European airlines serving Asia have avoided Russian airspace since the EU imposed sanctions following the invasion of Ukraine in early 2022. However, Beijing did not follow suit, and its airlines can cut flight times to Europe by routing over its neighbour’s extensive territory.
With China closed to the outside world, this was not a problem. However, following Beijing’s recent abandoning of its so-called zero-Covid regime, it has created an uneven playing field, something IATA director general Willie Walsh and others highlight.
However, Henrik Hololei, the European Commission’s director general for transport and mobility says Chinese carriers are not breaching aviation regulations by overflying Russia. “There are no measures that can be applied,” he admitted during a one-to-one discussion with Walsh at the Airline Economics Growth Frontiers conference in Dublin on 16 January.
Walsh and Hololei crossed swords over Europe’s decision to urge members to require Covid-19 checks for passengers arriving from China amid a rapid rise in infections there. “We immediately reverted to PCR testing after China opened, yet as we have seen, it brings little or no benefit,” says Walsh.
Hololei says the commission took advice from health experts and its recommendations were an attempt at a compromise. “Our aim was to try and converge with a common European approach rather than a patchwork,” he said. “Several member states wanted an even stricter policy.
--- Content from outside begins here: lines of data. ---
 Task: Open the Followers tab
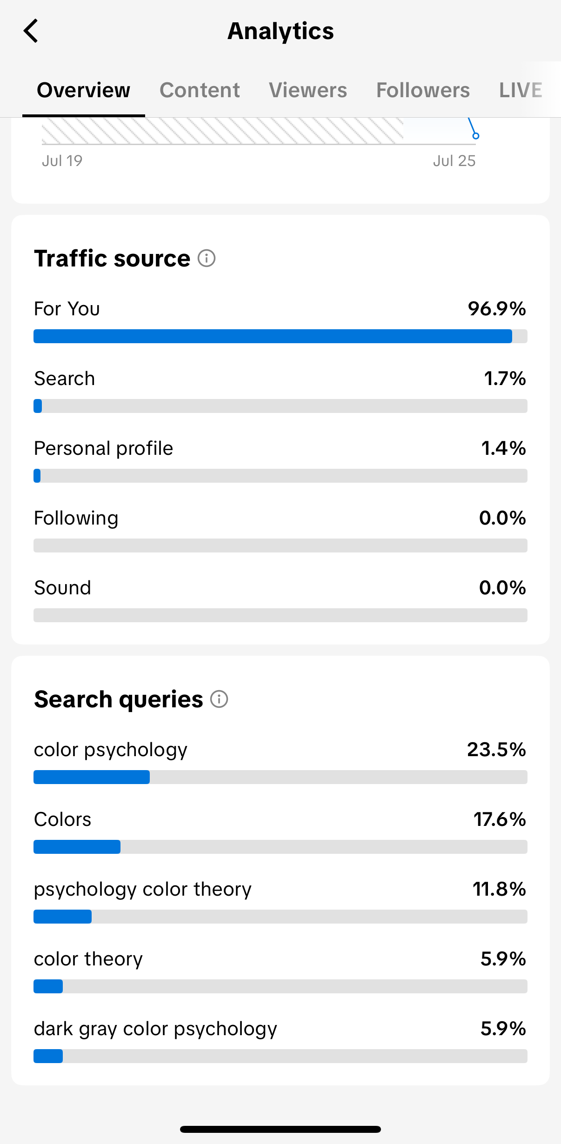click(423, 90)

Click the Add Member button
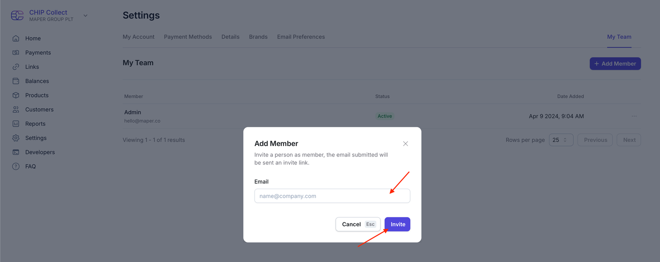(615, 64)
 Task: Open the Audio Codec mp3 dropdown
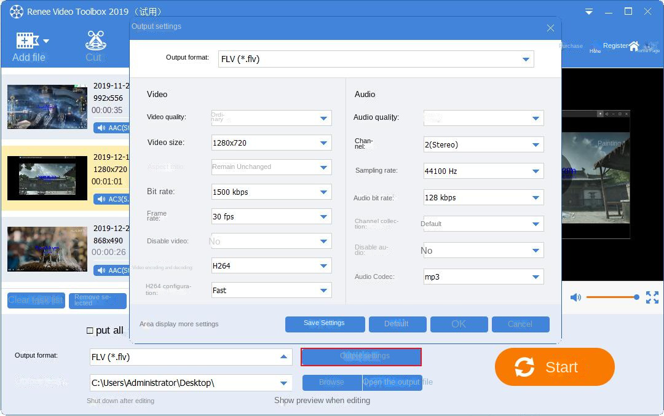click(536, 277)
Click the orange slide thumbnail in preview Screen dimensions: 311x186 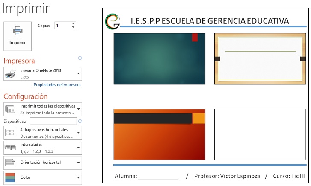159,134
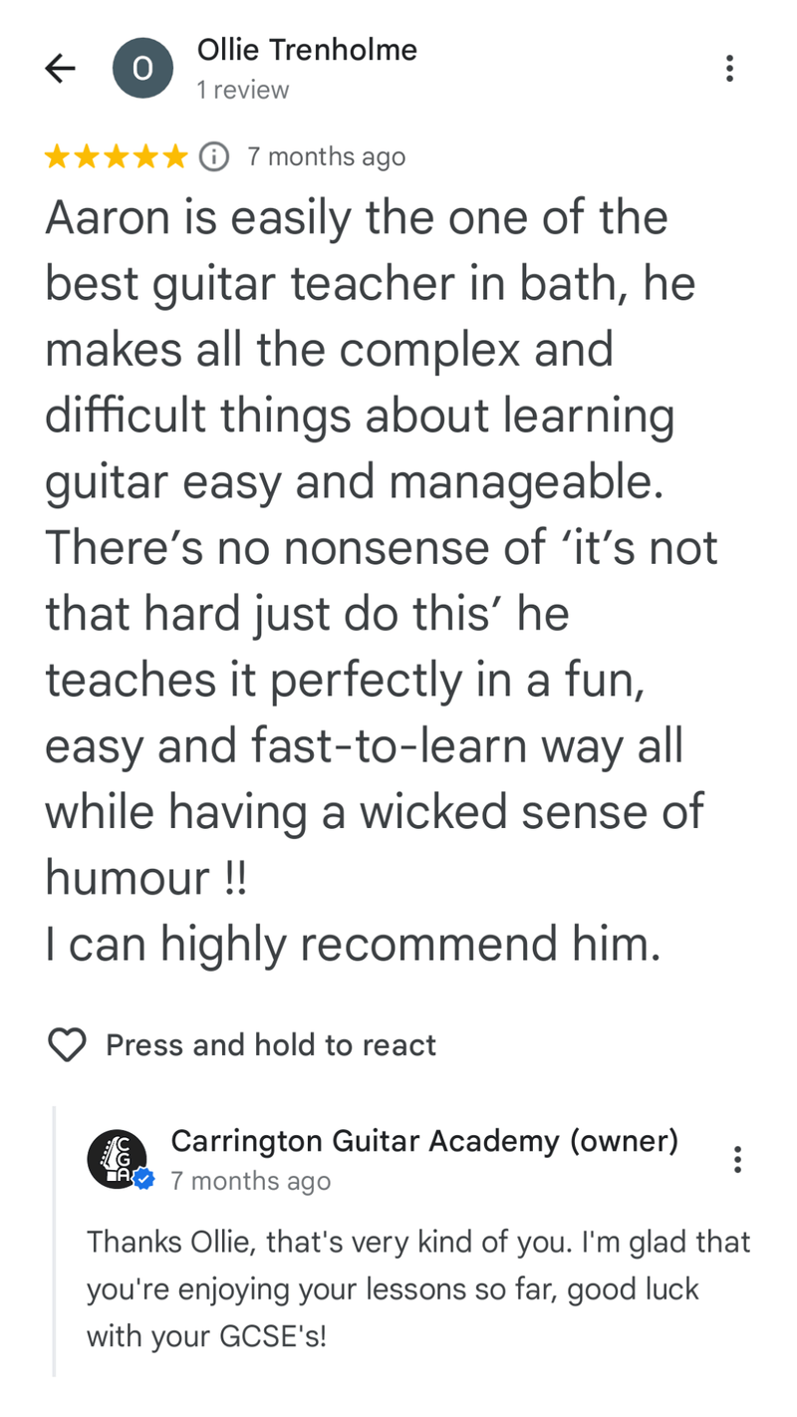Screen dimensions: 797x1417
Task: Click the heart reaction icon
Action: [x=66, y=1044]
It could have been much worse, but we wanted to limit disruption.”
The discussion also covered the industry’s pledge to eliminate net carbon emissions by 2050, with Walsh suggesting the aviation sector needs to work harder on its image, given that it contributes only 2.5% of global man-made CO2. “We have been far too quiet for too long, and the good work that was being done wasn’t being articulated effectively to consumers,” he says.
He believes a global effort to increase the availability and take-up of sustainable aviation fuel will produce more immediate benefits than relying on “some unknown technological path”, such as the development of hydrogen fuel cells. He also claims that a more efficient air-traffic management system in Europe could reduce the sector’s CO2 footprint in the region by a quarter.
Dismissing bans on some short-haul flights – such as France has implemented – as political gestures, he says politicians should base aviation environmental policy on “data – we need to move away from emotion”.